Colpo al furgone blindato, condannato a 12 anni l’organizzatore

Assalto al Mercatone Uno, l’uomo dovrà risarcire con 250mila euro la guardia giurata che rimase gravemente ferita dopo che gli era stato sparato alla schiena. Assolto, invece, un altro imputato. La difesa: «Non ci sono prove né testimoni, solo indizi»

La rapina al Mercatone Uno, nell'altra foto l'avvocato Alessandro Bacchetta

Per la procura erano gli organizzatori della sanguinosa rapina al Mercatone Uno, il 22 aprile 2016, che ferì gravemente una guardia giurata. Uno di loro è stato condannato e uno assolto dai giudici del collegio presieduto da Stefania Di Rienzo, a latere Fiammetta Modica e Ivan Borasi. Entrambi erano accusati di tentato omicidio e rapina.

Il pm Antonio Colonna aveva chiesto la condanna a 16 anni per Massimiliano Zuncheddu, ma il giudice ha ridotto la pena a 12 anni. Assolto, invece, “per non aver commesso il fatto” Gabriele Giacomo Manzo, difeso dall’avvocato Robert Ranieli, di Milano. I giudici, inoltre, hanno condannato Zuncheddu all’interdizione perpetua dai pubblici uffici e disposto una provvisionale (un risarcimento) di 250mila euro per la guardia giurata che rimase ferita da un colpo di pistola durante il tentativo di assalto al portavalori.

Il difensore di Zuncheddu, l’avvocato Beatrice Saldarini (Foro di Milano) ha preannunciato il ricorso in appello dopo che saranno rese note le motivazioni. Nell’arringa della scorsa settimana, l’avvocato aveva chiesto l’assoluzione di Zuncheddu (detenuto a Pavia) perché il processo indiziario si basava solo su ipotesi. Nessuna prova, nessun testimone, che Zuncheddu fosse responsabile, ma solo tabulati di cellulari e dati tecnici - che provano solo che lui e Manzo erano insieme - a cui sono state date delle interpretazioni, aveva detto in aula il legale.

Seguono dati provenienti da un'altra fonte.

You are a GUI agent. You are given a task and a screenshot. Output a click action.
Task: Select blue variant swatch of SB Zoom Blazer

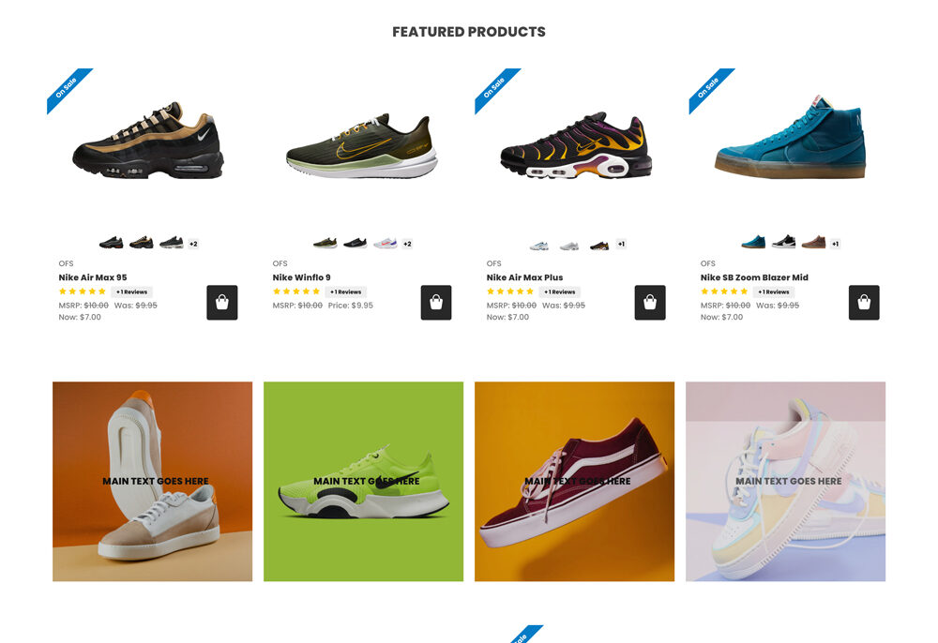tap(753, 242)
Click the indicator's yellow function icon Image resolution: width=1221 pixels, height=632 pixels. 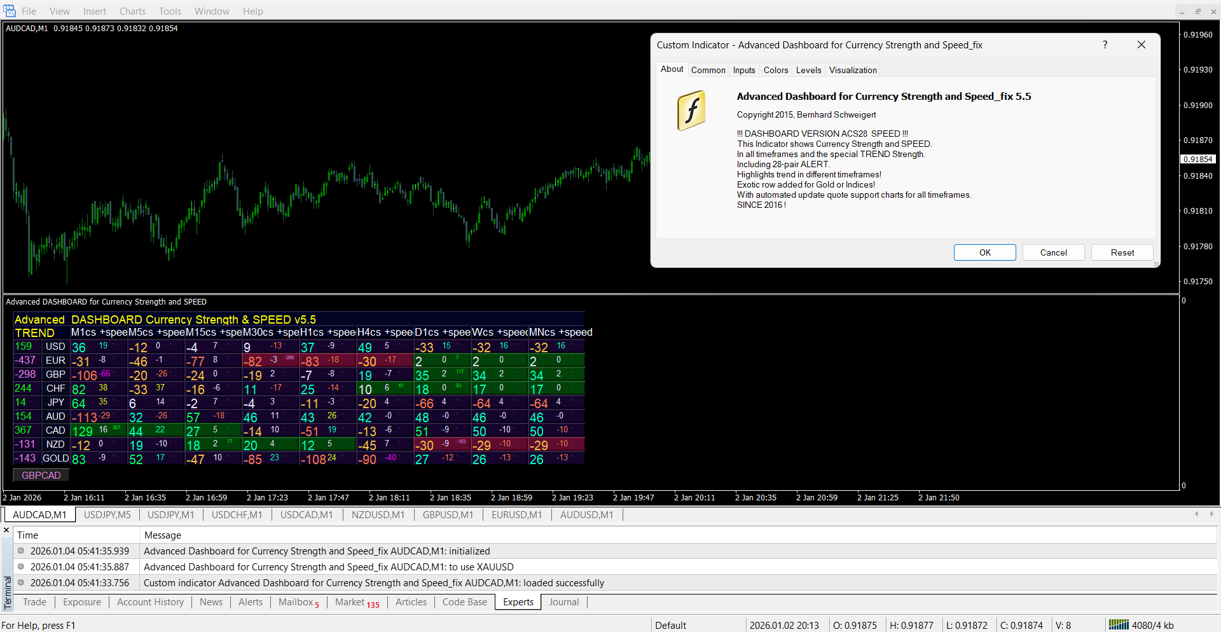coord(691,111)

Nella sparatoria rimase gravemente ferito, colpito alla schiena, ed è tuttora invalido, il 46enne Giuseppe Vigorito, all’epoca guardia giurata della Securpol. Vigorito si era costituito parte civile con l’avvocato Alessandro Bacchetta: «Siamo soddisfatti per la condanna e perché a Vigorito è stato riconosciuto un risarcimento». Nel maggio dello scorso anno, vennero condannati i due uomini accusati di concorso in tentato omicidio: Orazio Musicò, 46 anni (ritenuto responsabile di aver sparato), e Luciano Caminneci, 44.

I carabinieri di Piacenza arrestarono Zuncheddu a ottobre, sei mesi dopo la rapina, ritenendolo il mandante.  Secondo gli inquirenti, e secondo la requisitoria del pubblico ministero, Zuncheddu è stato il basista, che avrebbe conosciuto gli orari e gli spostamenti del furgone blindato di Securpol e che avrebbe assoldato i due pregiudicati per compiere la rapina. A lui i militari erano arrivati grazie a scrupolose indagini: i video delle telecamere, i tabulati telefonici  e le testimonianze preziose dei residenti hanno collocato il 45enne sul luogo della rapina il 22 aprile e nei giorni precedenti durante i quali a bordo della sua auto, una Mercedes Classe A nera, avrebbe compiuto alcuni sopralluoghi. Secondo le accuse, Zuncheddu avrebbe portato i due complici in auto allo scooter (risultato rubato e posizionato nelle ore precedenti vicino al Mercatone) usato per portarsi nel piazzale del grande magazzino. Dopo il colpo, che andò male, l’uomo avrebbe recuperato Musicò nelle campagne di Rottofreno e i due sarebbero scappati.